### ページ本文
::::::::

土曜中山3Rのダート1200mで、未勝利デビューのオオタニサーンが3番人気になっていました。
「未勝利デビューの馬の弱点は追走力のなさだから、短距離では買えないのでは?」という仮説を立ててデータを取得してみました。新馬戦がスローになりやすいのは、馬が気を遣いながら走っているから、だと聞きます。
結果、距離が短くなればなるほど、未勝利デビュー馬の好走率・回収率は低くなっていました。

1000~1300mの好走率は3.4%。
1400~1600mは6.5%。
1700~2000mは8.8%。
2100~2400mは16.2%。(2021~2023年)。

距離によってかなりの差が出ています。
オオタニサーンは、未勝利デビュー馬でもよく好走させてくる堀厩舎の馬だからこそ3番人気に推されたのでしょう。レースでは出遅れて中団やや後ろから。終い良い脚を使ったものの届きませんでした。
未勝利デビューでネックになるのはやはり追走力だと言っても良さそうです。
堀厩舎はもうバレているので人気になりやすいと思いますが、おそらく距離別の成績はバレていません。
今後も未勝利デビューの馬は距離を意識してみては如何でしょうか?

中山芝の注目レース

・ありません。

中山ダートの注目レース

・2月25日 中山4R 3歳1勝クラス
1000m通過64.4秒はやや重を考えれば超スローですが、L4の49.4秒は優秀で、終い抑えて12.6秒でまとめたラオラシオンはかなりの器。
ラオラシオンは前走、終い12.2秒の余力ラップで勝った馬。控える競馬にも対応できるので、3歳ダートのトップ層相手にも通用しそうです。

阪神芝の注目レース

・2月24日(土) 阪神9R すみれS
1000m通過が60.2秒と流れたというのに、L5が58.5秒と速くなりました。勝ち時計2.12.0もかなり速い。例年、スローで流れやすいすみれSはあまりクラシックに繋がりませんが、今年は超が付くハイレベルだったと考えています。
ペースが緩んだところでマクって勝ったサンライズアースはかなり長い脚を使っています。2戦とも出遅れていますが、新馬戦ではリカバリーして逃げている通り、追走力にも問題はないはず。皐月賞に向けて面白い馬が登場しました。
ジューンテイクは今回も出遅れましたが、大きな出遅れではありませんでした。こちらも相当強い競馬をしています。距離をこなしたことと、34.4秒の上がりを使えたのは収穫。長い脚を使えるタイプです。賞金を加算できなかったのは痛いですが、クラシックに何とか出て欲しい……。

阪神ダートの注目レース

・2月24日(土) 阪神10R 伊丹S
勝ち時計の1.51.9は特に速くありませんが、L2の11.9-12.5が速く時計短縮は可能でしょう。

::::::::

### 課題内容
次の(a)〜(c)が競馬の記事の内容と一致するかを判断し、それぞれ「はい」か「いいえ」で答え、根拠となる記事の語句を正確に引用してください。
(a) 1000~1300mでの未勝利デビュー馬の好走率は3.4%である。
(b) オオタニサーンはレースで好位から抜け出して勝った。
(c) すみれSの勝ち時計は2.12.0だった。

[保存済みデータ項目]
::::::::

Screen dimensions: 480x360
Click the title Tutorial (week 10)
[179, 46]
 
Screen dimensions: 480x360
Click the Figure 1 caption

::::::::

### 解答結果
(a) はい:「1000~1300mの好走率は3.4%。」
(b) いいえ:「レースでは出遅れて中団やや後ろから。終い良い脚を使ったものの届きませんでした。」
(c) はい:「勝ち時計2.12.0もかなり速い。」